Emanuel's proposed budget doesn't begin to account for his administration's massive waste, according to the CTU. For example, Chicago has stubbornly refused to follow other cities in suing banks to recoup losses tied to toxic interest rate swaps--perhaps a consequence of the friends Emanuel made during his short time making big bucks as a banker.

Then there's the tens of millions in school contracts gone bad. Emanuel's administration approved $20 million in no-bid contracts for a "principal-training academy" called SUPES--the scandal that forced out Claypool's predecessor--and a $200 million maintenance contract with Aramark that has resulted in mass layoffs and dirty schools.

As one CTU member wrote in Socialist Worker in July:

The union has, for many years now, been pointing to solutions for increasing revenue to cover shortfalls--like reform of the Tax Increment Financing (TIF) system that gives the mayor control over a personal slush fund of development funds and renegotiating CPS's toxic bank deals that have cost the school district tens of millions of dollars.

Instead, the BoE continues to pursue policies that seem intentionally designed to worsen the crisis in funding for public schools, while channeling more resources to banks and privatizers.

If the layoffs did go into effect, they would have a drastic impact--not only on the lives of the teachers who got pink slips, but on working-class and poor Chicago families and students. Class sizes would increase, some grade levels would be combined, after-school programs would be gutted, and many students would have to switch teachers in the middle of the year. Virtually every student in every school in the city would be effected in some way by massive reprogramming, carried out in the middle of the school year.

It's a harsh attack--but Chicago teachers have stood up to Rahm in the past, and they are continuing to fight now, even as Emanuel's administration tries to force the union into a bad contract.
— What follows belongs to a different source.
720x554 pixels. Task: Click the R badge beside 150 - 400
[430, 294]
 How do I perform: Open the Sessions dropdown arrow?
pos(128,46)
Forrest Claypool was installed as schools CEO to do Emanuel's bidding, further complicating contract negotiations. As CTU Vice President Jesse Sharkey said on WTTW's Chicago Tonight show:

[O]ver the course of the summer, we thought that we were close to getting a one-year deal, which would have allowed for a pay freeze, in exchange for which teachers wanted some assurances that some of the qualities of school we really care about weren't going to be cut, weren't going to be slashed...And within a couple days of Forrest Claypool coming in, that one-year proposal was taken off the table and removed. Now we're back at the drawing board with a proposal that would call for a 7 percent cut in teacher's compensation.

With Emanuel attempting to shift the burden onto teachers yet again, it will be up to teachers and their supporters to stand strong in fighting for the schools that Chicago's students deserve.

As Sharkey warned, CTU members "have good voices, and we have good feet, and we will use them both to make sure the public interest in the public schools are safeguarded in this time of financial crisis."